→ Exercise input:
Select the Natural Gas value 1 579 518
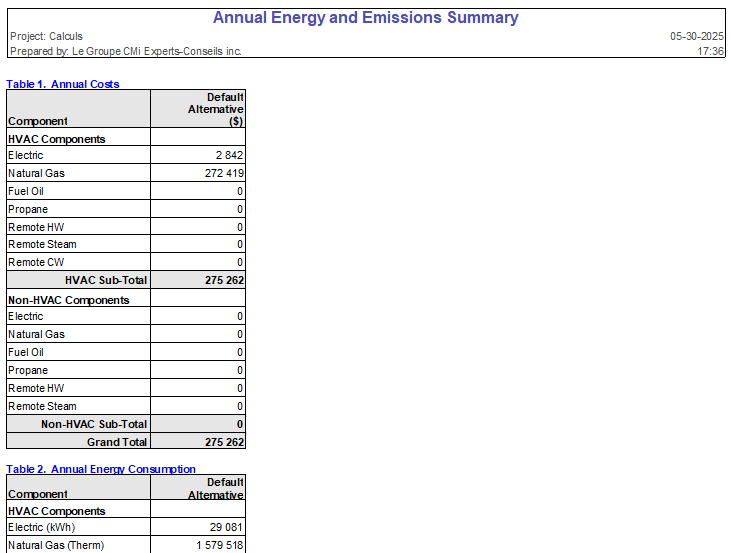Image resolution: width=731 pixels, height=553 pixels. (219, 546)
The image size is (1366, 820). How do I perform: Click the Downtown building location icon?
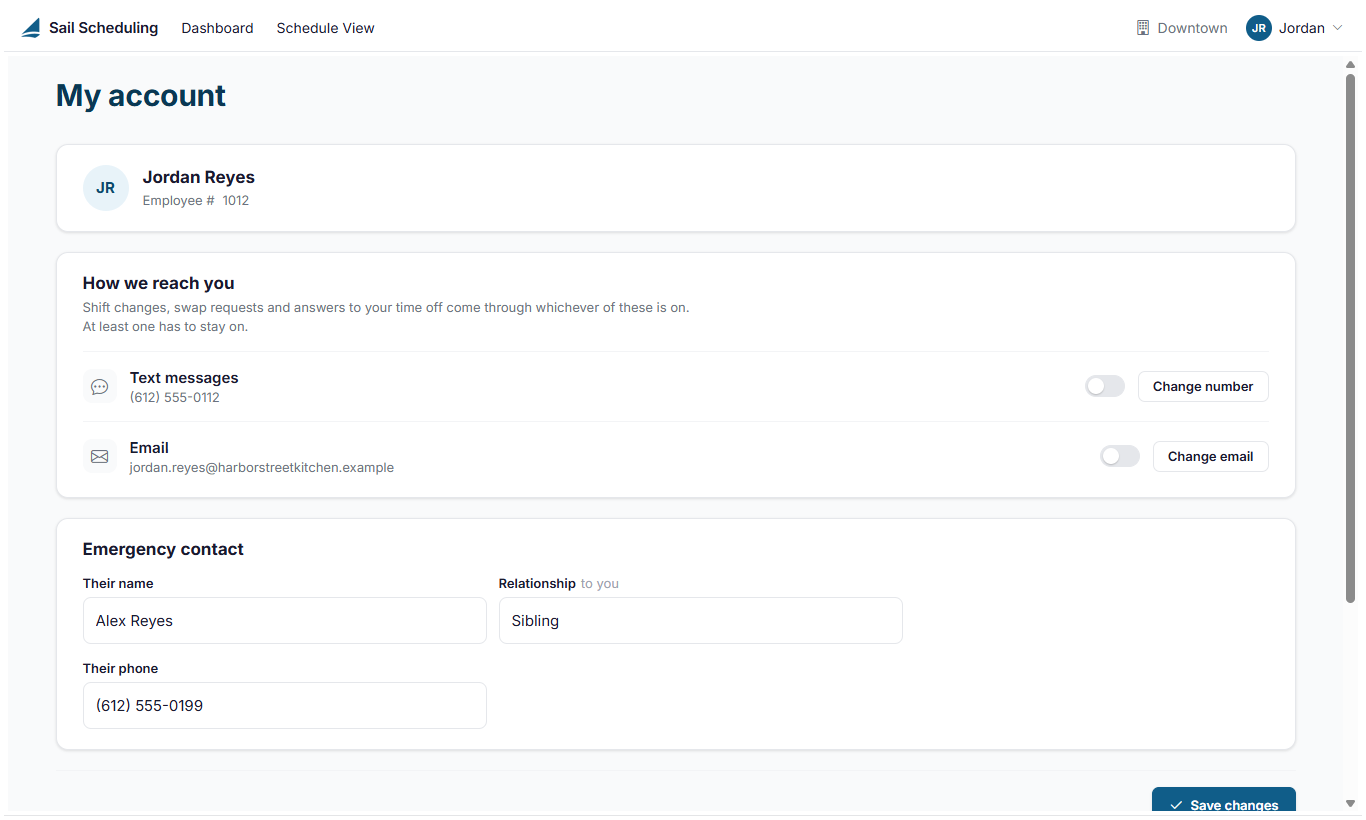coord(1143,28)
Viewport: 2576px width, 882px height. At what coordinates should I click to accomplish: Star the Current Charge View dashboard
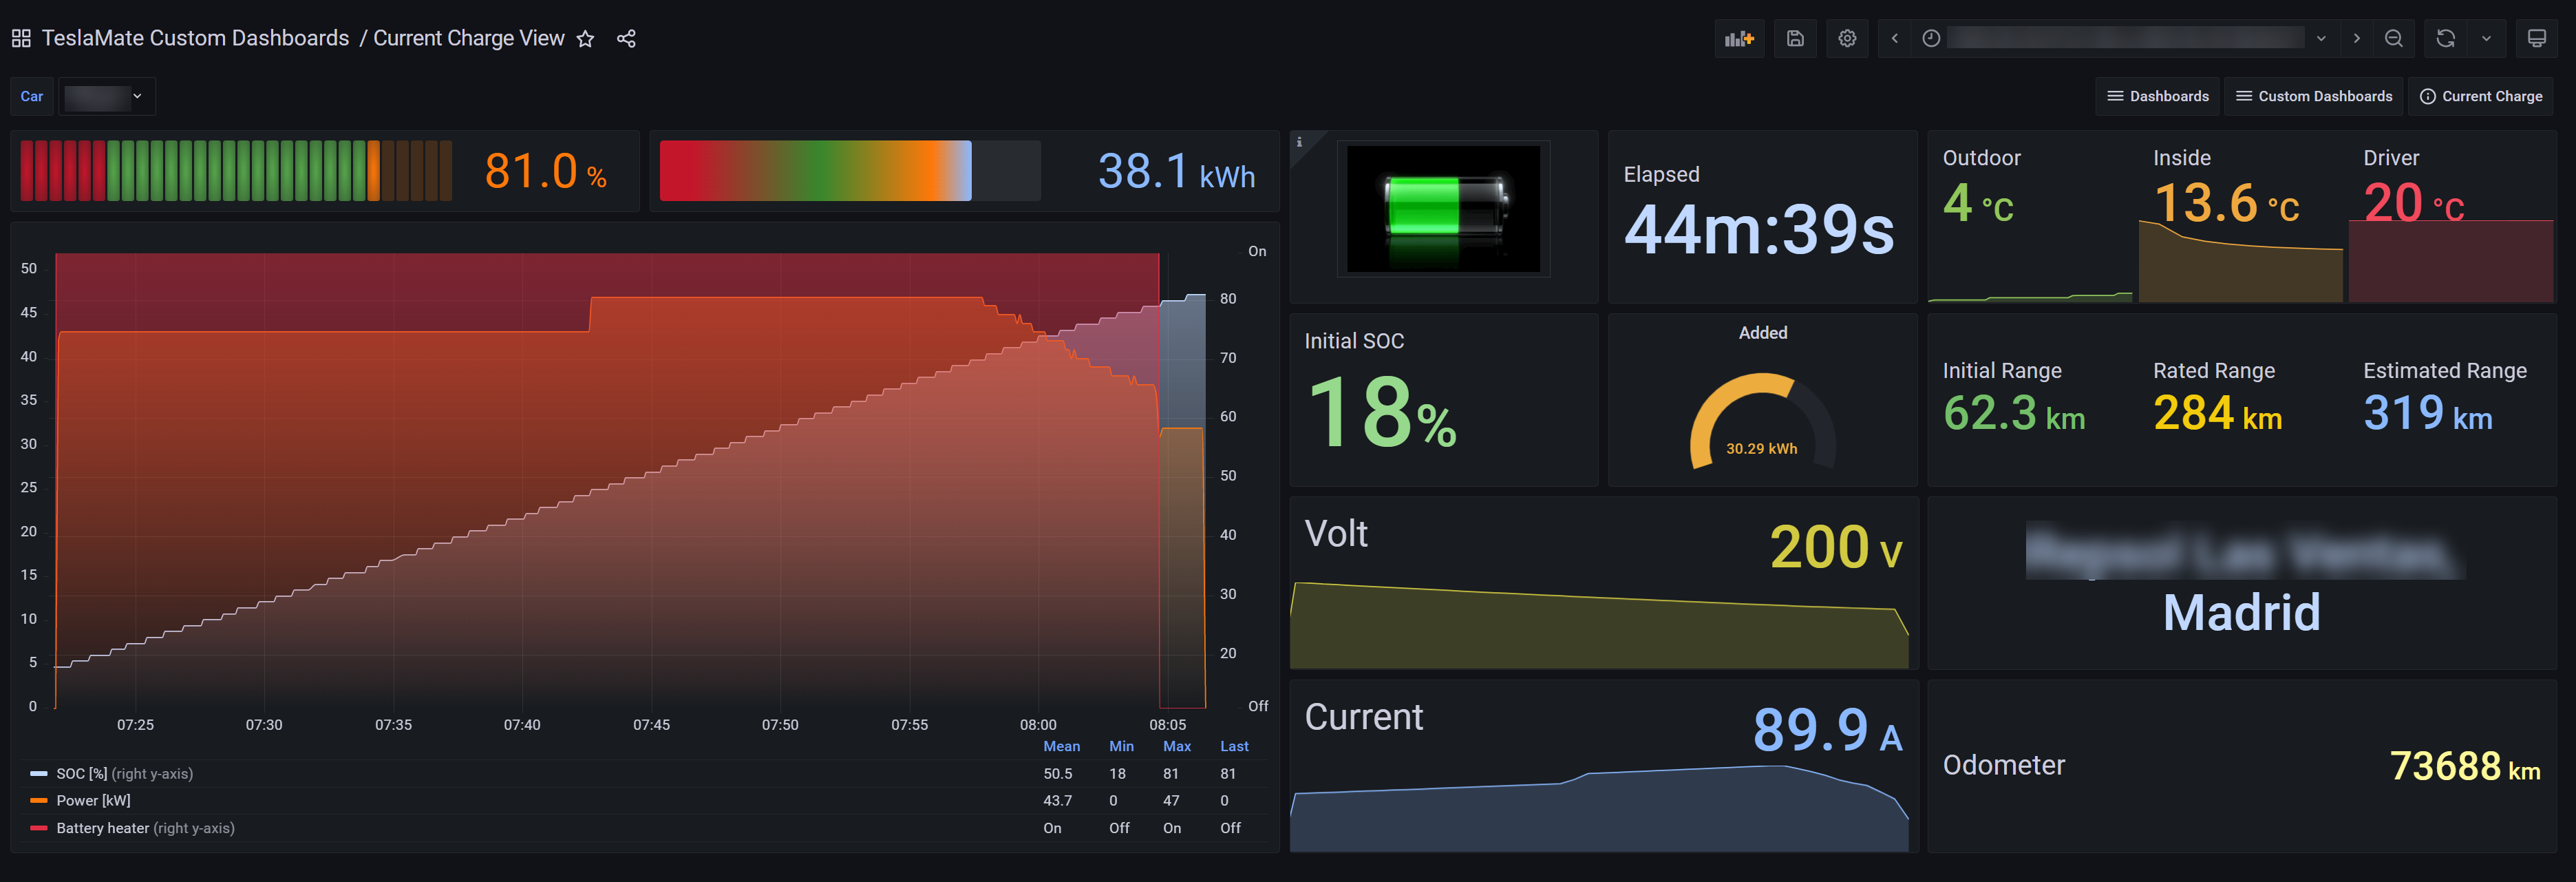pos(586,39)
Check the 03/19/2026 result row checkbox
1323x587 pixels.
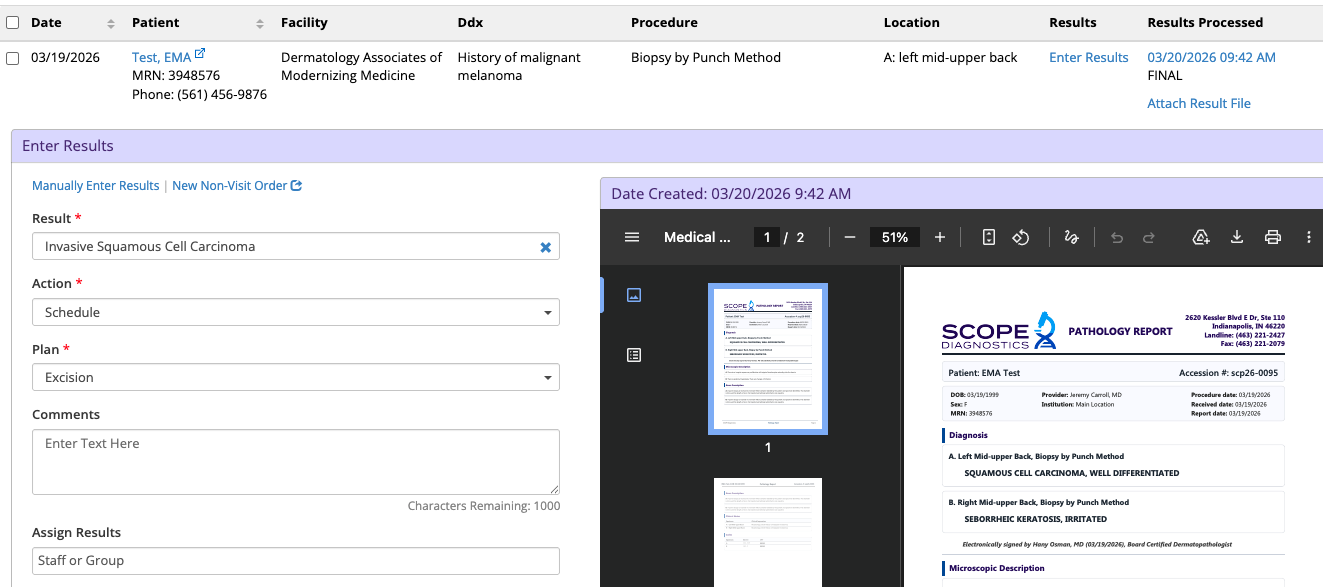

→ Requirement: Format the items as a numbered list, from the first line up to and including the line with "pos(586,39)". Skip blank lines and leave out the pictures.

→ Result of this exercise:
1. Select the Natural Gas value 1 579 518
2. Image resolution: width=731 pixels, height=553 pixels. (219, 546)
3. The image size is (1366, 820). How do I perform: Click the Downtown building location icon?
4. coord(1143,28)
5. Viewport: 2576px width, 882px height. At what coordinates should I click to accomplish: Star the Current Charge View dashboard
6. pos(586,39)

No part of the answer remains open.